* [Text excerpt]:
/---

# Sub woofer



## agm347 (Sep 30, 2012)

I am a novice at HT so I need a bit of help. I am having a home constructed which includes a media room. I prewired the 18L x 14w c 8H room with 7.1 speaker. The speaker wired protrude from the front L/C/R; center of room L/R and rear L/R. The wires are 6inches from the ceiling. My problem is I didn't notice I did not prewired for a subwoofer and now the drywall is up and painted. 

Lucky I have structured wiring located in a closet above the room (2nd story). I suspect I now need to cut the new drywall and install wire for a woofer. Or can I integrate a wireless woofer - is there such a thing? If so any advice? Please help as the design center rep should had ID the oversight of mine when I ordered this setup. Thx


Eh. 

I


----------



## hjones4841 (Jan 21, 2009)

First, a big welcome to HTS!

Hsu Research's ULS-15 does have wireless capability, but it is a little pricey (but a great performer!):

http://www.hsuresearch.com/products/uls-15.html

I have seen another manufacturer that offered a wireless add-on for a sub, but don't remember who - perhaps another member will chime in.

Another option is to route the sub cable along the floor and push it between the baseboard and flooring - especially if the flooring is carpet. I have mine run that way and it really works out nice - easy to keep the sub cable away from power wiring, which can easily cause hum.

\---

* [Supplied information]:
/---

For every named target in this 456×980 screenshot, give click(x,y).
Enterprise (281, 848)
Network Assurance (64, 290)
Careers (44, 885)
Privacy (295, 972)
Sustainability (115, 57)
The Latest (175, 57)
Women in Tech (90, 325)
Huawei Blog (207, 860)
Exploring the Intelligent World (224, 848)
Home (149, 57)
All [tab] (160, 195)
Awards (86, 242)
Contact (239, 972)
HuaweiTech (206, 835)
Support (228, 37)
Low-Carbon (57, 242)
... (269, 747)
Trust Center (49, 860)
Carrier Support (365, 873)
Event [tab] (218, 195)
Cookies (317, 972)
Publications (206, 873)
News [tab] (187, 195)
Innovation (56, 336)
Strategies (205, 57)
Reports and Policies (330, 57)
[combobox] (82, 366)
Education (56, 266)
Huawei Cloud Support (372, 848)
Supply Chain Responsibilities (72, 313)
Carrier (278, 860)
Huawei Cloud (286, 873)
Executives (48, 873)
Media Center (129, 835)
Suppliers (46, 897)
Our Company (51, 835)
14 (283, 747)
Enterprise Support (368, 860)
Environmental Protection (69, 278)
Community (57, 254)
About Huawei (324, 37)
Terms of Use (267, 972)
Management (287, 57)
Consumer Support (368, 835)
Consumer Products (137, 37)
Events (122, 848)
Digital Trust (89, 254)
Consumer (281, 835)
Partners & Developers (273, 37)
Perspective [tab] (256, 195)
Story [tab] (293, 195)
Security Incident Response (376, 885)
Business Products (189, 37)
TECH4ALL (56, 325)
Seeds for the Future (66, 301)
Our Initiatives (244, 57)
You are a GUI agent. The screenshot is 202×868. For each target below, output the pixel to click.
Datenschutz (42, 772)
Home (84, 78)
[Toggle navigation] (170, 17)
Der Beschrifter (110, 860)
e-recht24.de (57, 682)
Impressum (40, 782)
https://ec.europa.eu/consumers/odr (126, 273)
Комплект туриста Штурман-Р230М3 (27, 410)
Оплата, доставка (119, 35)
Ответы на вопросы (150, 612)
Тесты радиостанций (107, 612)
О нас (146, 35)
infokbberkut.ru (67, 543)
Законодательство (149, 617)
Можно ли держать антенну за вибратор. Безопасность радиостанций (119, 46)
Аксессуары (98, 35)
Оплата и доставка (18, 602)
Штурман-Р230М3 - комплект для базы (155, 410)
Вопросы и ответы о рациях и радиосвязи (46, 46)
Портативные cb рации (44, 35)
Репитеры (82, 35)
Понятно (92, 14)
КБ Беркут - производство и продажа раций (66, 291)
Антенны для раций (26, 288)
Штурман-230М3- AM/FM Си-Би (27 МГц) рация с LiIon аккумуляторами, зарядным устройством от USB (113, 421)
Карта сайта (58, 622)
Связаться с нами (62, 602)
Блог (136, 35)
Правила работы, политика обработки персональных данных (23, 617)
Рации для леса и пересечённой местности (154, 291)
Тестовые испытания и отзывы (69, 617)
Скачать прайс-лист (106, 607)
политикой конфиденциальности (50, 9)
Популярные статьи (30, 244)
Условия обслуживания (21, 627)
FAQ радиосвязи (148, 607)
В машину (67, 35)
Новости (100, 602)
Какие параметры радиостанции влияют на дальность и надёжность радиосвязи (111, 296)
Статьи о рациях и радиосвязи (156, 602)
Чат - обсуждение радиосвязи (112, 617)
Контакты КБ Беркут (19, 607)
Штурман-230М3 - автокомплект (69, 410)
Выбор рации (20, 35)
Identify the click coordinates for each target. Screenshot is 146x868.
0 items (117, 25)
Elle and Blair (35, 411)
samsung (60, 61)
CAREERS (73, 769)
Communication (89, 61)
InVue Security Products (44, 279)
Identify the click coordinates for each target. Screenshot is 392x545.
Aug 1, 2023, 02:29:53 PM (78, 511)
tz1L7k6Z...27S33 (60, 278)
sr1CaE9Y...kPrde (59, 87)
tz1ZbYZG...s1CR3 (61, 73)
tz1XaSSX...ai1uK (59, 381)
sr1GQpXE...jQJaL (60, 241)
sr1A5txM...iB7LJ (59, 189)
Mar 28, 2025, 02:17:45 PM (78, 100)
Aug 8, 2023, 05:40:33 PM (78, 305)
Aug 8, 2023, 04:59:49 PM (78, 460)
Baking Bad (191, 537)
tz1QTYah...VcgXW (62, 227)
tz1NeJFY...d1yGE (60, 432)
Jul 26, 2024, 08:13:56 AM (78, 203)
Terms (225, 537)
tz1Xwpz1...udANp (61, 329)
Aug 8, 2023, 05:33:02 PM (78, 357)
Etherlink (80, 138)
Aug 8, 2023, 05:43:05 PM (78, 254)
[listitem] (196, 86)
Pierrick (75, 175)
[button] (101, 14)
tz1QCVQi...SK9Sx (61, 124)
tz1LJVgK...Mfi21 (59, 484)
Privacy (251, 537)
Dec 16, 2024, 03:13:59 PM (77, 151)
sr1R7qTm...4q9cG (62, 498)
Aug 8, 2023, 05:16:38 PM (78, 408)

\---

* [Exercise requirements]:
1. According to the subwoofer thread, what advantage does the reply give for running the subwoofer cable between the baseboard and the flooring?
2. In the subwoofer thread, rewrite the stretch from "## hjones4841 (Jan" through "easily cause hum.", substituting "subwoofer cable" for "sub cable".

* [Exercise answers]:
1. Running the cable that way makes it easy to keep the sub cable away from power wiring. Power wiring can easily cause hum.

2.
## hjones4841 (Jan 21, 2009)

First, a big welcome to HTS!

Hsu Research's ULS-15 does have wireless capability, but it is a little pricey (but a great performer!):

http://www.hsuresearch.com/products/uls-15.html

I have seen another manufacturer that offered a wireless add-on for a sub, but don't remember who - perhaps another member will chime in.

Another option is to route the subwoofer cable along the floor and push it between the baseboard and flooring - especially if the flooring is carpet. I have mine run that way and it really works out nice - easy to keep the subwoofer cable away from power wiring, which can easily cause hum.